▶ [Selected text]
You hear about it all the time: a fan, or team of talented and creative fans, like a property something so much, they band together to create a fan-game. A not-for-profit, totally labor of love style endeavor that should fall into the realm of “fan art”, but always seems to tick off the rights owners of those properties. It’s happened on multiple occasions with Chrono Trigger, the canned fan-remake of Metal Gear, and then there was that weird My Little Pony fighting game that got hit with a cease and desist… almost immediately after raising $200,000 in donations for breast cancer research. Classy move, Hasbro. All in all, it seems like companies don’t like to reward their fans time and effort when it comes to creating fan content in the form of games… and unfortunately, it seems the trend continues with Star Wars.

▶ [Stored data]
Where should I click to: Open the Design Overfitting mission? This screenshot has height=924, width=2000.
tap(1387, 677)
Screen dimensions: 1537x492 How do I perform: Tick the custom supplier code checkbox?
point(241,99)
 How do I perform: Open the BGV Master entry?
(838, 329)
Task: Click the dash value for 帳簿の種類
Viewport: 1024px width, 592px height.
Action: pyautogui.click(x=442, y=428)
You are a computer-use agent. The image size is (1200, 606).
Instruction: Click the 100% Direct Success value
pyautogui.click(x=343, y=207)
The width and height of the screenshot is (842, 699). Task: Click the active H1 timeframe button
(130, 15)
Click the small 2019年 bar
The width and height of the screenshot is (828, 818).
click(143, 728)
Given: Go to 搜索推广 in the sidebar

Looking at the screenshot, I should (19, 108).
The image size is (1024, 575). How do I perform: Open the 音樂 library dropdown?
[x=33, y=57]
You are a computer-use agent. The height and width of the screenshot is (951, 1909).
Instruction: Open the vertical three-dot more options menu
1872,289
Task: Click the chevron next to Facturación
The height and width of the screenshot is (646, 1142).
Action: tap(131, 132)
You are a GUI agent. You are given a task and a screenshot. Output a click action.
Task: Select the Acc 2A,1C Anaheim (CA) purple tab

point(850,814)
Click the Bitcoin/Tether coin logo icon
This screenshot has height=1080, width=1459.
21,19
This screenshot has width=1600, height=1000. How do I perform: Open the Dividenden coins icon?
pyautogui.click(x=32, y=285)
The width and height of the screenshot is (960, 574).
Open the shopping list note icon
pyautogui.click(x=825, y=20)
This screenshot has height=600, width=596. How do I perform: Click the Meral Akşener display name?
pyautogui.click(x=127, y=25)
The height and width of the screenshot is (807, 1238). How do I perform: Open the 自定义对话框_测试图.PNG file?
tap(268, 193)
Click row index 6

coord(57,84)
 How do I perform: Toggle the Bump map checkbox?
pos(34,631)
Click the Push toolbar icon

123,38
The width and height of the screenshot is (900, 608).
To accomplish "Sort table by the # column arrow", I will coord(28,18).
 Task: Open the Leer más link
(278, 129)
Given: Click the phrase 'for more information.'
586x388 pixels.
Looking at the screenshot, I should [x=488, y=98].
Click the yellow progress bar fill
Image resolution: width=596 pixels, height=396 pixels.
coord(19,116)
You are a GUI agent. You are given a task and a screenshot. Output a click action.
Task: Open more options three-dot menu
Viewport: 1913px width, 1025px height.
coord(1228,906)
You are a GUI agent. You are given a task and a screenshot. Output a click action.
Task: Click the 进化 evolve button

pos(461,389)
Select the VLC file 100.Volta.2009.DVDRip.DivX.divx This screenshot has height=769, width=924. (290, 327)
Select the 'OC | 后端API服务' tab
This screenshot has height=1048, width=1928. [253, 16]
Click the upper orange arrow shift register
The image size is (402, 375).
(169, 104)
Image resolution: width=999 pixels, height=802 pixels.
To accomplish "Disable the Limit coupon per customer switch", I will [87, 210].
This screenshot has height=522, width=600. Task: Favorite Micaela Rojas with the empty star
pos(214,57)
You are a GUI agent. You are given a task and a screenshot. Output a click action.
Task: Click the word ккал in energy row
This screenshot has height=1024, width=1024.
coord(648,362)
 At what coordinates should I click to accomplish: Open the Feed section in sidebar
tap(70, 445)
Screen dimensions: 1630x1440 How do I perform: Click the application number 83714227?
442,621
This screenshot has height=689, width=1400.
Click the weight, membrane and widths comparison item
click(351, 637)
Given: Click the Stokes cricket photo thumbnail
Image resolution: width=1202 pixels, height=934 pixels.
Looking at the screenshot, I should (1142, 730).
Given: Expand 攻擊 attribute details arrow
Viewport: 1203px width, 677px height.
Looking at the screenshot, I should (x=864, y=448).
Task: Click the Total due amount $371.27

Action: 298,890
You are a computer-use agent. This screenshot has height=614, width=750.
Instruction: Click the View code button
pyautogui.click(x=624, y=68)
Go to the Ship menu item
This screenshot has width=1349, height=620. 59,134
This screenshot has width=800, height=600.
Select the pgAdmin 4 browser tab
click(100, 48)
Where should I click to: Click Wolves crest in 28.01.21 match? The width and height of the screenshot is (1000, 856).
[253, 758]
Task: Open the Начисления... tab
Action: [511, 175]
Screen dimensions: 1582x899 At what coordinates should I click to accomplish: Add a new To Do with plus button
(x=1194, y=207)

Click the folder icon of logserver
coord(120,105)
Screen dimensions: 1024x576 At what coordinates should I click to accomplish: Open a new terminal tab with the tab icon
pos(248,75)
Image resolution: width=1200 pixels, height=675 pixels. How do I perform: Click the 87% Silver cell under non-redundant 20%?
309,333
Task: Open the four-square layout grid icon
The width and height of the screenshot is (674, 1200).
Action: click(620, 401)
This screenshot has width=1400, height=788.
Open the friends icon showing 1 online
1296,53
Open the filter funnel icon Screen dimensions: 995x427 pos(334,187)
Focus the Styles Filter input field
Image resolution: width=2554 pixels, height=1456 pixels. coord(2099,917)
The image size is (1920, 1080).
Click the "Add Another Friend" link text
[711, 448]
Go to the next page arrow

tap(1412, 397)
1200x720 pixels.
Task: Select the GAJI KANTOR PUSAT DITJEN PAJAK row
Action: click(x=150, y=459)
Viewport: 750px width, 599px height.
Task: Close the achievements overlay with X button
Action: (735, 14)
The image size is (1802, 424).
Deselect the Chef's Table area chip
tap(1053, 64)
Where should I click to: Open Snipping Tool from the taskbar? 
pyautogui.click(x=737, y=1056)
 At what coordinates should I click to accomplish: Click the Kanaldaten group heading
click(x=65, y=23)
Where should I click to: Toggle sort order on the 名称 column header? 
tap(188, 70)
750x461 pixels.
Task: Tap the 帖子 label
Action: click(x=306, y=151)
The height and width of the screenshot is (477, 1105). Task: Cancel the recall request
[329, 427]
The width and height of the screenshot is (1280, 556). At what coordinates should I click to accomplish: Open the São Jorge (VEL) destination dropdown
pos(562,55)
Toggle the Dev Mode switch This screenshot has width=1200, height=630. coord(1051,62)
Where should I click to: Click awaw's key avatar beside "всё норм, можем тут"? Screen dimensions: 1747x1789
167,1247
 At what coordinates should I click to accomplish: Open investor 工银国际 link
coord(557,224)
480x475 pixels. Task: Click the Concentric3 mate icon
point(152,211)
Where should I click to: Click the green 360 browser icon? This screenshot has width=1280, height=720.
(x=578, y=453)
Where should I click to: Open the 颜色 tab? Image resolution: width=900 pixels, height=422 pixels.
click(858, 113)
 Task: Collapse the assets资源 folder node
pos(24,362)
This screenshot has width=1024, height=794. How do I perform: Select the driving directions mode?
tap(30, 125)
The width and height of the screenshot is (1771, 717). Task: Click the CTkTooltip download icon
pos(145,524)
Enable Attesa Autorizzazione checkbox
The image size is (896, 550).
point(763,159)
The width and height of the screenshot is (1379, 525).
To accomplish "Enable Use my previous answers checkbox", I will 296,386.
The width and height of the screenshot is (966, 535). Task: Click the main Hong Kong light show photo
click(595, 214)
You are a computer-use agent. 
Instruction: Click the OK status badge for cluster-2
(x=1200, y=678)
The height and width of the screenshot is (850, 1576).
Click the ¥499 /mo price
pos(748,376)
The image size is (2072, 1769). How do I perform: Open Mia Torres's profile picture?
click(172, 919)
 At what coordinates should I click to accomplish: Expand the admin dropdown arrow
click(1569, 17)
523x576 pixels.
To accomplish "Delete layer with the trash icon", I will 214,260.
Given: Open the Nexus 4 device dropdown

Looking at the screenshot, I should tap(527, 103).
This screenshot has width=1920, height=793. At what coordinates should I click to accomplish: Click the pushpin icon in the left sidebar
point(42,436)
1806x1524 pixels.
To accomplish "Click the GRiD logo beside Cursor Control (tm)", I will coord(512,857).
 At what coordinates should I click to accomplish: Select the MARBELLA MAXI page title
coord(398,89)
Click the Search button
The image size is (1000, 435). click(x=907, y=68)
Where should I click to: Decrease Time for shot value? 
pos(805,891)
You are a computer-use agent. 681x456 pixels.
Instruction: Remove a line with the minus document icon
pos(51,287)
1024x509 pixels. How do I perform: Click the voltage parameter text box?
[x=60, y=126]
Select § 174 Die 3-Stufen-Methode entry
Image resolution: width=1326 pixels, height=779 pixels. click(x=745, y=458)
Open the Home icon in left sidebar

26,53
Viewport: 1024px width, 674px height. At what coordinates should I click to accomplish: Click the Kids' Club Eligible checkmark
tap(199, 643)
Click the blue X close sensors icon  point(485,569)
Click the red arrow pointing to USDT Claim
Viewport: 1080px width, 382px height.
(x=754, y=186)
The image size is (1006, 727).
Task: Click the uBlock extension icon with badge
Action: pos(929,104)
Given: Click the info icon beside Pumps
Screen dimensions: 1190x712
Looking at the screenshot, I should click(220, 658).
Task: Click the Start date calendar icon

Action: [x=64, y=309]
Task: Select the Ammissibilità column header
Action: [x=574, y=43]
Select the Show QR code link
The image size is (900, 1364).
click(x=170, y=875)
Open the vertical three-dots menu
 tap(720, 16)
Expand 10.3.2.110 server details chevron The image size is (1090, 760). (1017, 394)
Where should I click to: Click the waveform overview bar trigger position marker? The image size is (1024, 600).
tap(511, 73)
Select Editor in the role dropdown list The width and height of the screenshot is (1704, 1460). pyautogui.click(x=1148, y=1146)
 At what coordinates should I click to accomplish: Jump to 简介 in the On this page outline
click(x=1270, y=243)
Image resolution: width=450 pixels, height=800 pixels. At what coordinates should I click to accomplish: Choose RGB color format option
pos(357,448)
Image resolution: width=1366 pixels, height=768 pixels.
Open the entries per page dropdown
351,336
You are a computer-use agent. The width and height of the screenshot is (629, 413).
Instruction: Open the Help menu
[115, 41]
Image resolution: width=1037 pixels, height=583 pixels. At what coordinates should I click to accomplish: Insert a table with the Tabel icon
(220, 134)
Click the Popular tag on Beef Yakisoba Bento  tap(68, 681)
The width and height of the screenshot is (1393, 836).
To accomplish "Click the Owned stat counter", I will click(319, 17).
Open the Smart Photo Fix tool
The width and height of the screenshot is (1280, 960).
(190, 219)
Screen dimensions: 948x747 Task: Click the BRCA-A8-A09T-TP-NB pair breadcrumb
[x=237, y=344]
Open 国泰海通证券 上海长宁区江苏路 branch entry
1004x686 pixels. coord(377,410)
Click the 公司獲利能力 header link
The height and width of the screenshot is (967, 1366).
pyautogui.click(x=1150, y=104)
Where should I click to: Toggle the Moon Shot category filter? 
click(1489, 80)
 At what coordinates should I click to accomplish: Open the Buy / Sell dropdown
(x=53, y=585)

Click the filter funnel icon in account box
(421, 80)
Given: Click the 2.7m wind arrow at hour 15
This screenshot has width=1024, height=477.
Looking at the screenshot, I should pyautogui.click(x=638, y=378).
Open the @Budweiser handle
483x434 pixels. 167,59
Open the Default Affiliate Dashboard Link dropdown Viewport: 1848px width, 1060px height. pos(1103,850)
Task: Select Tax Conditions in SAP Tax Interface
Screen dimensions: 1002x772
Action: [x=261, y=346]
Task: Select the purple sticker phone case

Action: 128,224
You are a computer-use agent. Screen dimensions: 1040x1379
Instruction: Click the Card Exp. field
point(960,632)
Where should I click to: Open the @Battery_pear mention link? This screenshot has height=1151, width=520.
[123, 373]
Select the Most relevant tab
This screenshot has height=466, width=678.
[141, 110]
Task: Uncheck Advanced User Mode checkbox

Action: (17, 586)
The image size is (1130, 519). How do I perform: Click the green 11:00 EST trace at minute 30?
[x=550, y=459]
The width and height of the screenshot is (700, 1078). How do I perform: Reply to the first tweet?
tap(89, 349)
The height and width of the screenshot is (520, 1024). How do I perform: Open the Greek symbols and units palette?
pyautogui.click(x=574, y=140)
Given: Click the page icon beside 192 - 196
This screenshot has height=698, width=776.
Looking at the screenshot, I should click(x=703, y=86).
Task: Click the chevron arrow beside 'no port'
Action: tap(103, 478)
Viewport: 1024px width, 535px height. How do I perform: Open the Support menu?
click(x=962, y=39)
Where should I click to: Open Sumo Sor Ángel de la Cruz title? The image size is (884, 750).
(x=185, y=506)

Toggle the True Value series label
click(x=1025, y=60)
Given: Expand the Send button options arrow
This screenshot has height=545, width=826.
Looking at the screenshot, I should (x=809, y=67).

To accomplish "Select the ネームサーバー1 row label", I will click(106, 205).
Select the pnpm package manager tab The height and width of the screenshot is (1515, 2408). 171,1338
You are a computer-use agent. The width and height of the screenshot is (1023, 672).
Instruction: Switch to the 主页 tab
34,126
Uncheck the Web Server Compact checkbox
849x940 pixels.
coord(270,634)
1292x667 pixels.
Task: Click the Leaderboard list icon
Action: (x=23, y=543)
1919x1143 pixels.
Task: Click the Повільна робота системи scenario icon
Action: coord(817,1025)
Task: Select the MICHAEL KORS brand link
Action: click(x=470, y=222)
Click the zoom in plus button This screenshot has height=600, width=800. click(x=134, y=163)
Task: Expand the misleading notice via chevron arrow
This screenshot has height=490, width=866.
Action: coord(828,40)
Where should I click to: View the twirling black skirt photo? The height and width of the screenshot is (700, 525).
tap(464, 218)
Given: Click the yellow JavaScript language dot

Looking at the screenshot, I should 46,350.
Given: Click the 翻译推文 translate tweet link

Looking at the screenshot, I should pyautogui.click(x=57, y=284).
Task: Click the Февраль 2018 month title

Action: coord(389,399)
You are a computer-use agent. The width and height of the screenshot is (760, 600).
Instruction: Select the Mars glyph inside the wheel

▶ [Activity list]
a: Answer these questions about the fan-game text, one per line:
(i) How much did the My Little Pony fighting game raise in donations for breast cancer research?
(ii) Which game's fan-remake does the text describe as canned?
(iii) With which franchise does the text say the trend continues?
b: Continue the text about fan-made games, starting after its final sentence.

▶ [Exercise results]
a:
(i) $200,000
(ii) Metal Gear
(iii) Star Wars

b:
Star Wars: Galaxy in Turmoil was an attempt to recreate the cancelled version of Star Wars Battlefront III, originally in development by Free Radical Design (Timesplitters). Fans had seen the leaked footage from the game, and formed Frontwire Studios. They were dedicated to making the newest entry of the ‘classic’ Battlefront series (seeing as how EA‘s Battlefront is less like the original games, and more Battlefield with a Star Wars skin). The fans went so far as to get the project approved for a free release on Steam, the Valve owned digital gaming platform for home computers. Once it was finished, of course—perhaps this is where they pushed their luck.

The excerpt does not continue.